Centralized pure random forests for multivariate nonparametric regression lack asymptotically valid uniform confidence bands, and their uniformly centralized variants suffer from suboptimal convergence rates. Method: We propose the Ehrenfest centering mechanism—achieving minimax-optimal convergence rate for the first time—and formulate centralized pure random forests as generalized $U$-statistics. Leveraging supremum Gaussian approximation for empirical processes, we develop a unified, generalizable theoretical framework for asymptotic uniform confidence bands. Contribution/Results: This framework accommodates both uniform and Ehrenfest centering, overcoming key limitations of existing inferential theory. Simulation studies demonstrate substantial improvements in coverage accuracy, bandwidth precision, and statistical power. Our approach provides the first nonparametric confidence band construction for random forests that simultaneously achieves minimax-optimal convergence rate and rigorous asymptotic validity.
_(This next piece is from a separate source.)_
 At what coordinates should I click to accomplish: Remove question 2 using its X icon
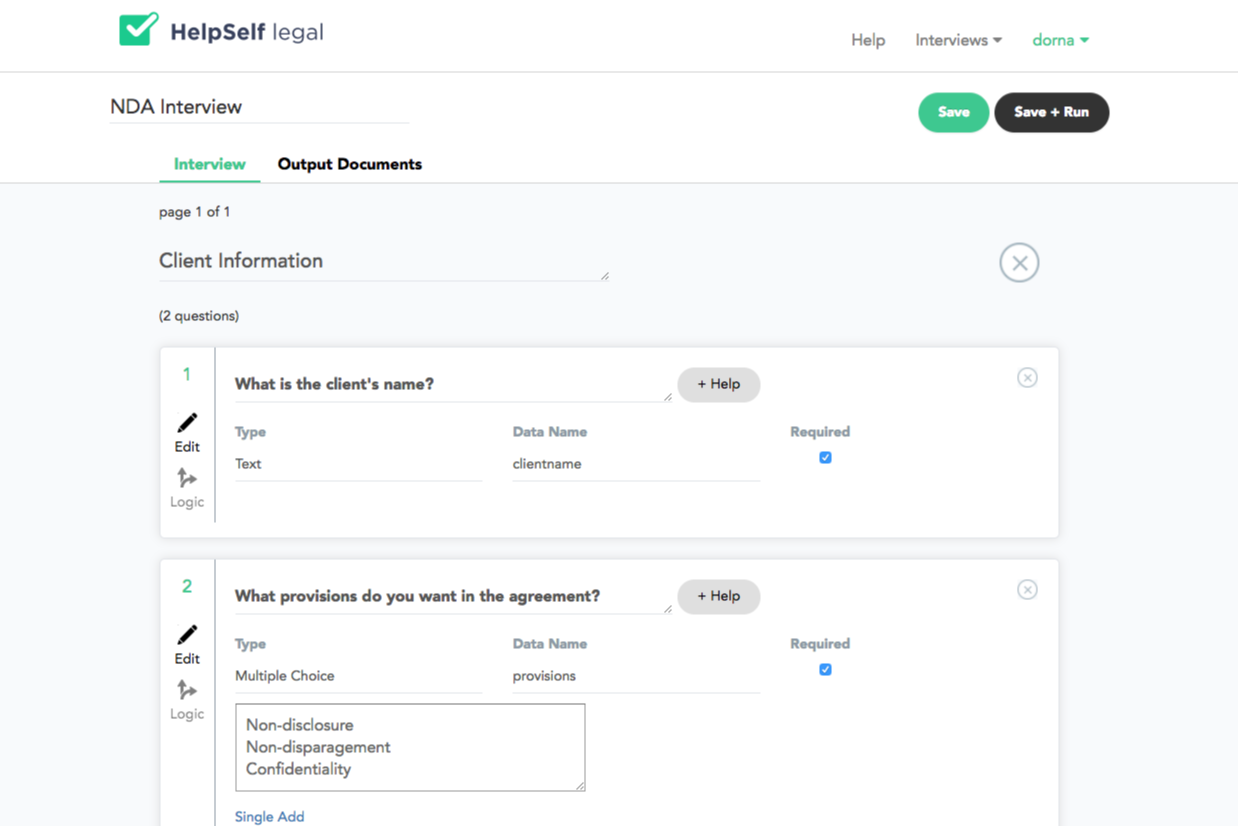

In a multivariate nonparametric regression setting we construct explicit asymptotic uniform confidence bands for centered purely random forests. Since the most popular example in this class of random forests, namely the uniformly centered purely random forests, is well known to suffer from suboptimal rates, we propose a new type of purely random forests, called the Ehrenfest centered purely random forests, which achieve minimax optimal rates. Our main confidence band theorem applies to both random forests. The proof is based on an interpretation of random forests as generalized U-Statistics together with a Gaussian approximation of the supremum of empirical processes. Our theoretical findings are illustrated in simulation examples.